== WHAT THE TASK ASKS ==
Copy out the lines from the line with "The image size is (1200, 600)." to the line with "click(25, 323)", both included, and no others, keeping each exactly as it appears.

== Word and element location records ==
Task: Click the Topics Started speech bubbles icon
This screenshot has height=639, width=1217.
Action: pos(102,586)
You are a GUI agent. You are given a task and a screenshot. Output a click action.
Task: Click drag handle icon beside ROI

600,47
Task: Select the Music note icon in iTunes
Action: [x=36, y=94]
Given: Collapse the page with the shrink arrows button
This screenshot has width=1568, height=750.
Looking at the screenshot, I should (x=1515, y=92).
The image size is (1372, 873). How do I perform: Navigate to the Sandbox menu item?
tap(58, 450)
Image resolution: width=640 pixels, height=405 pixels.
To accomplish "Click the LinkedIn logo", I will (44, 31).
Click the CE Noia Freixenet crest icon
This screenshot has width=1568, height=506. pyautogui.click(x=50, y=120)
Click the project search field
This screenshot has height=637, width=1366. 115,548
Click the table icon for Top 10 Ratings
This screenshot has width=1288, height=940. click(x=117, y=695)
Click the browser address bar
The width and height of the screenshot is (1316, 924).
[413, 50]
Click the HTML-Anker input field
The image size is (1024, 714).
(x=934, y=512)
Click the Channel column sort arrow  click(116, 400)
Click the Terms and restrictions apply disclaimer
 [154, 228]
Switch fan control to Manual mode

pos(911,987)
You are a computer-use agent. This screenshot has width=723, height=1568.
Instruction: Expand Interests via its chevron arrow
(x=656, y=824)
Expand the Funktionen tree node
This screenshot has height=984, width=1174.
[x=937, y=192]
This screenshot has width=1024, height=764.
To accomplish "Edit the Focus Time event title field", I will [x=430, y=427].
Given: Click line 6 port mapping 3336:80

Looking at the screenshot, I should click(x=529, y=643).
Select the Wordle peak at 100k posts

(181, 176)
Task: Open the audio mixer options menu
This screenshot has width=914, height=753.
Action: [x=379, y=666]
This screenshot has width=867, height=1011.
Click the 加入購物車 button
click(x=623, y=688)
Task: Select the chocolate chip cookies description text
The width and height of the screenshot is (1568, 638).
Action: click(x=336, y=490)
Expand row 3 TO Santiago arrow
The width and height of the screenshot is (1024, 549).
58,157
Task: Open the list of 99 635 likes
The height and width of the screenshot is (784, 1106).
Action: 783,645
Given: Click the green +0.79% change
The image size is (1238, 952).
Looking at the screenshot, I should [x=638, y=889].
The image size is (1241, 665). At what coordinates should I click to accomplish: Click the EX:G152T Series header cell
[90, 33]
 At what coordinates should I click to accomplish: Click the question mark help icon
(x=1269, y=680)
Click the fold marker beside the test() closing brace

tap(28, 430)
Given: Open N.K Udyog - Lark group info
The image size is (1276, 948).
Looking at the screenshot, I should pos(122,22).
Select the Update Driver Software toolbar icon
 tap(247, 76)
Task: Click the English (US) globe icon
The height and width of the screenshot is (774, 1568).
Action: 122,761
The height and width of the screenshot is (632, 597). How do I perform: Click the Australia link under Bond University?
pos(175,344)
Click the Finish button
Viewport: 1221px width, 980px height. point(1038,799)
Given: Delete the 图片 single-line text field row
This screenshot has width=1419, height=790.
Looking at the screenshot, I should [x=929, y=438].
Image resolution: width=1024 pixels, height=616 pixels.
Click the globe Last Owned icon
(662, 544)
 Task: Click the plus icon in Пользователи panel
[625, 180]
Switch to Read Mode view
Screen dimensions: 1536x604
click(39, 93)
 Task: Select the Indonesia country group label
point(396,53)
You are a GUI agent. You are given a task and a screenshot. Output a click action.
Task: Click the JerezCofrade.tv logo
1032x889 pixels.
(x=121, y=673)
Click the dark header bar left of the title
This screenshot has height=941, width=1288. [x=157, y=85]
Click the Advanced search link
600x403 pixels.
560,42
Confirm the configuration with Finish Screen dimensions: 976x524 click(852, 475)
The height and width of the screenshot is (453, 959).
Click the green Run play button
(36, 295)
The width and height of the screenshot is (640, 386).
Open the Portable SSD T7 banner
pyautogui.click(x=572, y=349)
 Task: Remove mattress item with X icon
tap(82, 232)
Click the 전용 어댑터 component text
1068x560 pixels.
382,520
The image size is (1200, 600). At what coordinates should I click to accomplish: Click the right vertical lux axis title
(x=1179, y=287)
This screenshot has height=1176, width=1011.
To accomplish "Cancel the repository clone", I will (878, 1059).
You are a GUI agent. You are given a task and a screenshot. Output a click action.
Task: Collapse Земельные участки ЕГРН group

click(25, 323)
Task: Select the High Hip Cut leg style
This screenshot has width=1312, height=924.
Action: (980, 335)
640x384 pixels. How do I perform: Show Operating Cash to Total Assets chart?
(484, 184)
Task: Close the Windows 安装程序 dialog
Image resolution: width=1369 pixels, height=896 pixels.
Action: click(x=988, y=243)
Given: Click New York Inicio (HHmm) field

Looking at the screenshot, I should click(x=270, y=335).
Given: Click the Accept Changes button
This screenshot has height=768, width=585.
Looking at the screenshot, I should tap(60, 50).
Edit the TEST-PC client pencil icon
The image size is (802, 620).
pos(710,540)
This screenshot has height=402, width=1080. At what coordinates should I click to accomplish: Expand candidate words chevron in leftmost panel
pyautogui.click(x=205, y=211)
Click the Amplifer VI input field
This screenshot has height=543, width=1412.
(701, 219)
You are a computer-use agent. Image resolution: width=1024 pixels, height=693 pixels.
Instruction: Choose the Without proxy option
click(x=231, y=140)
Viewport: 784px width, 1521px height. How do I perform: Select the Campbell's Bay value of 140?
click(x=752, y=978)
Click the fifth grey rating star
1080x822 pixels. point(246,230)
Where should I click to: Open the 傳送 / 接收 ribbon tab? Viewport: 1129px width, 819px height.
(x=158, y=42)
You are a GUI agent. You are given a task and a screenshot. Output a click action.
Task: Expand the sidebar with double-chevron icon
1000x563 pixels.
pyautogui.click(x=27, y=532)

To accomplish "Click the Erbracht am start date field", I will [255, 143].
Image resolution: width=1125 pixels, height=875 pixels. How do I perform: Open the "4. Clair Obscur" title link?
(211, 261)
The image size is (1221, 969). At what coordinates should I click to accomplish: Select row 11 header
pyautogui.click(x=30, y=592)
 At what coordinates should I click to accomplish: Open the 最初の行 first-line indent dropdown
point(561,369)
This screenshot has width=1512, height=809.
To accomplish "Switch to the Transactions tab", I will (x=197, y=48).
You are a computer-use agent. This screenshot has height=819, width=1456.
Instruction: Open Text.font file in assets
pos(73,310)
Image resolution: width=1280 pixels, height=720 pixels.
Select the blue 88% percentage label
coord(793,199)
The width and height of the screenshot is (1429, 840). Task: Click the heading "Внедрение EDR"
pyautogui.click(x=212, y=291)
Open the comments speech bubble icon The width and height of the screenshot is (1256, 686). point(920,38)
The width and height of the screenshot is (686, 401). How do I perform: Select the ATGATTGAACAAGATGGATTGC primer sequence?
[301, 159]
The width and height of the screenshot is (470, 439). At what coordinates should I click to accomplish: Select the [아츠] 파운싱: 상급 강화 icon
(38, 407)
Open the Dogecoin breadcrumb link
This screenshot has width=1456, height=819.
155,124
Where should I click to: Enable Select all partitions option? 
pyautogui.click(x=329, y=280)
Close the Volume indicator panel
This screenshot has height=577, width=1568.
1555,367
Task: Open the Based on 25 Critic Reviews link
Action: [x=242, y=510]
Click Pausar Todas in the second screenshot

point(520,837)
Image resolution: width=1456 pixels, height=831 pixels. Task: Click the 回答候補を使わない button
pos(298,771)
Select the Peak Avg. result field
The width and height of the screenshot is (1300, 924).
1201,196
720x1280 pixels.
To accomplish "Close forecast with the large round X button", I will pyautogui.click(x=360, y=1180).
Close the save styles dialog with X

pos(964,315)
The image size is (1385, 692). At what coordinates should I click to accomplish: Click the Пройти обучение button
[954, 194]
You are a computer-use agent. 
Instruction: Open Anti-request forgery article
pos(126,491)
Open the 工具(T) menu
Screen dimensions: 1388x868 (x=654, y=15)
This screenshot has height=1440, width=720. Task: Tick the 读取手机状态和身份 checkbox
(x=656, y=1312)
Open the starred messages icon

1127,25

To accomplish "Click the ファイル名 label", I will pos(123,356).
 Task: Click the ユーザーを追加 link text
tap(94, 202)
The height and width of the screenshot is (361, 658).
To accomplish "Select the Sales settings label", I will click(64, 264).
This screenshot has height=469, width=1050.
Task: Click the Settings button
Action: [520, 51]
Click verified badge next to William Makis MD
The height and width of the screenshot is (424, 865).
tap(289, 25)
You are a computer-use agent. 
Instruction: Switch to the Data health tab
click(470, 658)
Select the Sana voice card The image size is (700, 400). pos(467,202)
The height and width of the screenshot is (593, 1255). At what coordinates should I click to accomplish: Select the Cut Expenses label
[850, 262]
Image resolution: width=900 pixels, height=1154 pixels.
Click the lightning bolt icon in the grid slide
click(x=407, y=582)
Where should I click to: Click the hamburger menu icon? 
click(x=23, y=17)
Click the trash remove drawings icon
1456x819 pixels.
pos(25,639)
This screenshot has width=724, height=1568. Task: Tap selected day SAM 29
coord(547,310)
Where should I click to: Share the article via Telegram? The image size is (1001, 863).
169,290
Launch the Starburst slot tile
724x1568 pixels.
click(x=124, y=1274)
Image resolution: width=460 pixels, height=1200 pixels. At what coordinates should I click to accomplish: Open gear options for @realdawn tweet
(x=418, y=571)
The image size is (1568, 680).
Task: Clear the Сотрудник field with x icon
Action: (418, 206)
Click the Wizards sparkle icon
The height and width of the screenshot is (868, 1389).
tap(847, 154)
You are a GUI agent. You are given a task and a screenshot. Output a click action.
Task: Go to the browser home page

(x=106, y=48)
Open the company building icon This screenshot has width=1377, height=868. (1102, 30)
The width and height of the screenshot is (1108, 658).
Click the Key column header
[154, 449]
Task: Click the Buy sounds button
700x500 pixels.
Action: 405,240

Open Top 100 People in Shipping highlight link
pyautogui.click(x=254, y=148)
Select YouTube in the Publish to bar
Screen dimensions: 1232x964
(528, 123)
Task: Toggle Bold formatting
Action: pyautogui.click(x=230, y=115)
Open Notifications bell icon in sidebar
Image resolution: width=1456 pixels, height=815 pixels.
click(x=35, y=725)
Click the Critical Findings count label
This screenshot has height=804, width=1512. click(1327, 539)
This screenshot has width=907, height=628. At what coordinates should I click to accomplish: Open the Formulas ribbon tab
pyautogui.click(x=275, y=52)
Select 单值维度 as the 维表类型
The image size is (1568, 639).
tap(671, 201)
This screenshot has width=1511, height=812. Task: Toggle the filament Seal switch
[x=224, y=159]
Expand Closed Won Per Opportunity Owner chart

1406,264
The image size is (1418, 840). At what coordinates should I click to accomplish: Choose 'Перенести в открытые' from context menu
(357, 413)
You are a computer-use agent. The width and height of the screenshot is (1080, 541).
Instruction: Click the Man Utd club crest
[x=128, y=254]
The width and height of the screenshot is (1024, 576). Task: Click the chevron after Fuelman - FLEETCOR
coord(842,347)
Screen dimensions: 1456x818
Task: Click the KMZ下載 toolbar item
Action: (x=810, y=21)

== EXERCISE ANSWER ==
The image size is (1200, 600). At what coordinates should I click to accomplish: Click the right vertical lux axis title
(x=1179, y=287)
This screenshot has height=1176, width=1011.
To accomplish "Cancel the repository clone", I will (878, 1059).
You are a GUI agent. You are given a task and a screenshot. Output a click action.
Task: Collapse Земельные участки ЕГРН group

click(25, 323)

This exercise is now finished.